Getting around and onward travel
All of the homestays are situated in Kiriwaldolla village, on the South-west route into the world heritage site. If you’d like to get out and about, your homestay owner will be able to arrange a three-wheeler for you. Alternatively, there are regular buses between Deniyaya and Kiriwaldolla. Kiriwaldolla village is approximately a 1/2 hour drive from Deniyaya. From Deniyaya there are direct buses to Colombo (230km and a 5 hour drive), from Galle (70km and a 2½ hour drive) or Matara (50km and a 1½ hour drive).
Activities and things to do
In addition to exploring the rainforest itself, there are a variety of other activities that guests can enjoy. All of the homestay owners are experienced guides from the Sinharaja Reserve, and are able to identify and explain some of the local flora and fauna that you’ll see during your stay. Please make use of their expertise and experience.
Your homestay host can give you a tour around the village and give you an introduction to the local community and families that live in the area. On your tour you can visit the local temple and could witness local ceremonies that might be taking place. The village is full of interesting wildlife, and many rare and endemic birds can be seen in the area. Your guide will provide an overview of the local topography and crops, and can show you good bathing spots.

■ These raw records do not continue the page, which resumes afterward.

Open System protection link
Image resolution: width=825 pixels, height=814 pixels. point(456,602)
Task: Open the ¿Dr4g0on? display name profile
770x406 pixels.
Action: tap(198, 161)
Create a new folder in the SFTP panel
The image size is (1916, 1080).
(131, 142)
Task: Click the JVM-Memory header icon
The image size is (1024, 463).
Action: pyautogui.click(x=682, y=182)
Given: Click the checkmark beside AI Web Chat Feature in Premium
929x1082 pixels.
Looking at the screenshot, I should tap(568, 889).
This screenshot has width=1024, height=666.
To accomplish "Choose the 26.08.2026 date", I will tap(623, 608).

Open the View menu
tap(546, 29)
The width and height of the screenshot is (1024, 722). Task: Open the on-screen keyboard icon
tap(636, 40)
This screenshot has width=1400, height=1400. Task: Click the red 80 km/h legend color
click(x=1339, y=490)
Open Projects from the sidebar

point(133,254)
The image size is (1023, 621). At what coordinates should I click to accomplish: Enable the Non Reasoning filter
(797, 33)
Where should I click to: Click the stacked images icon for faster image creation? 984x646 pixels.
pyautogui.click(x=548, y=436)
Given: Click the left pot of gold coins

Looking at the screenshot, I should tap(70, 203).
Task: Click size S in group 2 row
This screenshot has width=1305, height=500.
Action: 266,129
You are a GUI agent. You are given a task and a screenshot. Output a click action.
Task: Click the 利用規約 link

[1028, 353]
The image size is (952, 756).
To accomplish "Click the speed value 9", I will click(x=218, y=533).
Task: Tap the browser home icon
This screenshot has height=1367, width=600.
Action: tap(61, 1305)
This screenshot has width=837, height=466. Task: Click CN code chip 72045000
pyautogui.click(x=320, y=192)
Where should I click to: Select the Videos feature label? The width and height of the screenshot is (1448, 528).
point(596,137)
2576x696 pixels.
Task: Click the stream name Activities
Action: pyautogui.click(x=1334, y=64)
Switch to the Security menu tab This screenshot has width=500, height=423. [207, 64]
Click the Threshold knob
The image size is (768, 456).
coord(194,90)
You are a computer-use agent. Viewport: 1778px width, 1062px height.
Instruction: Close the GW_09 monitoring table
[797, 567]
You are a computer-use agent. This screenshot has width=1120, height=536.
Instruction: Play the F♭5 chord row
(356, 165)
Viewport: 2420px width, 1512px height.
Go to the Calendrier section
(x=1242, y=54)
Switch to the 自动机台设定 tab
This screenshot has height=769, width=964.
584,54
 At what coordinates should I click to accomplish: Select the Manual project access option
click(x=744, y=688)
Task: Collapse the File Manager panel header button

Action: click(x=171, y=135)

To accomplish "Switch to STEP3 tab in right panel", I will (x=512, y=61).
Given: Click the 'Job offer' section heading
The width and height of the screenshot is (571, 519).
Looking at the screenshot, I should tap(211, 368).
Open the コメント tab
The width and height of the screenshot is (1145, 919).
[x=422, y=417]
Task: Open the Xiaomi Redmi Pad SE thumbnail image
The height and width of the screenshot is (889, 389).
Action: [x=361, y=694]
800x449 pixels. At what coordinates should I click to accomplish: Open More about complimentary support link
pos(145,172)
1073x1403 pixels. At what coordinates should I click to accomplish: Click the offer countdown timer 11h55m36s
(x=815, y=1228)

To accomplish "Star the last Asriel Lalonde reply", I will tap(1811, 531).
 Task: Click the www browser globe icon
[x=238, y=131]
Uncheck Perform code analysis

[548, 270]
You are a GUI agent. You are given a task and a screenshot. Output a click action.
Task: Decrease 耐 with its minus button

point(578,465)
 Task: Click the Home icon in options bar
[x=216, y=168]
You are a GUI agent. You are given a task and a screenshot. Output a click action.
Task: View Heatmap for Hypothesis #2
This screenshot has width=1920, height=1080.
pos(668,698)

There are two local waterfalls – Duviliella and Katukithula - that are ideal spots for walking and bathing. Visitors can also visit the micro hydro plant, which provides a sustainable energy source for the local community.
All of the homestay owners are also engaged in traditional livelihood projects such as tea picking, rubber production and kitul tapping. Your homestay host will be able to show you the methods involved in these traditional practices and you are welcome to get involved!
In Deniyaya, I had an incredible experience staying in the house of a Sri Lankan tea-planter’s family. The father is the Ayurvedic doctor of the village, the mother takes care of the house, and they have two daughters, an 18 year-old daughter finishing her studies, and a 22 year-old daughter teaching music at a primary school. When I got back from work, the girls were very excited to see me and asked a whole lot of questions about where I had been in the past, as well as what I was doing in my life. The language barrier was a little bit of an issue, but the girls could speak some English and I topped it off with some hand gestures. After getting to know each other, they offered me to head to the temple. I jumped on the occasion as I had never gone and participated to Buddhist prayers. The whole process was very humbling, even though I was not sure what to do and I could not understand the words of the monk. I followed the gestures everybody else made, as not to stand out too much. I was already the only girl not wearing white and wearing pants.
After the temple, the girls decided to put a saree on me, first in the Kandyan style and second, in the traditional style. I had never worn a saree before, but had seen many over the years, and I always wanted to try one on. Later on, the whole family cooked friend rice with fresh vegetables and curry, and we had dinner all together. As I had a little bit of a cold, the father gave me tea with different herbs which would help my cold. He also put an ointment he had made himself, on my forehead to help my sinus. The next morning, they prepared hoppers for breakfast, and I headed to work later-on. Goodbyes were difficult as the girls and I had grown fond of one another. Even though this was a short stay, I very much enjoyed living with a Sri Lankan family.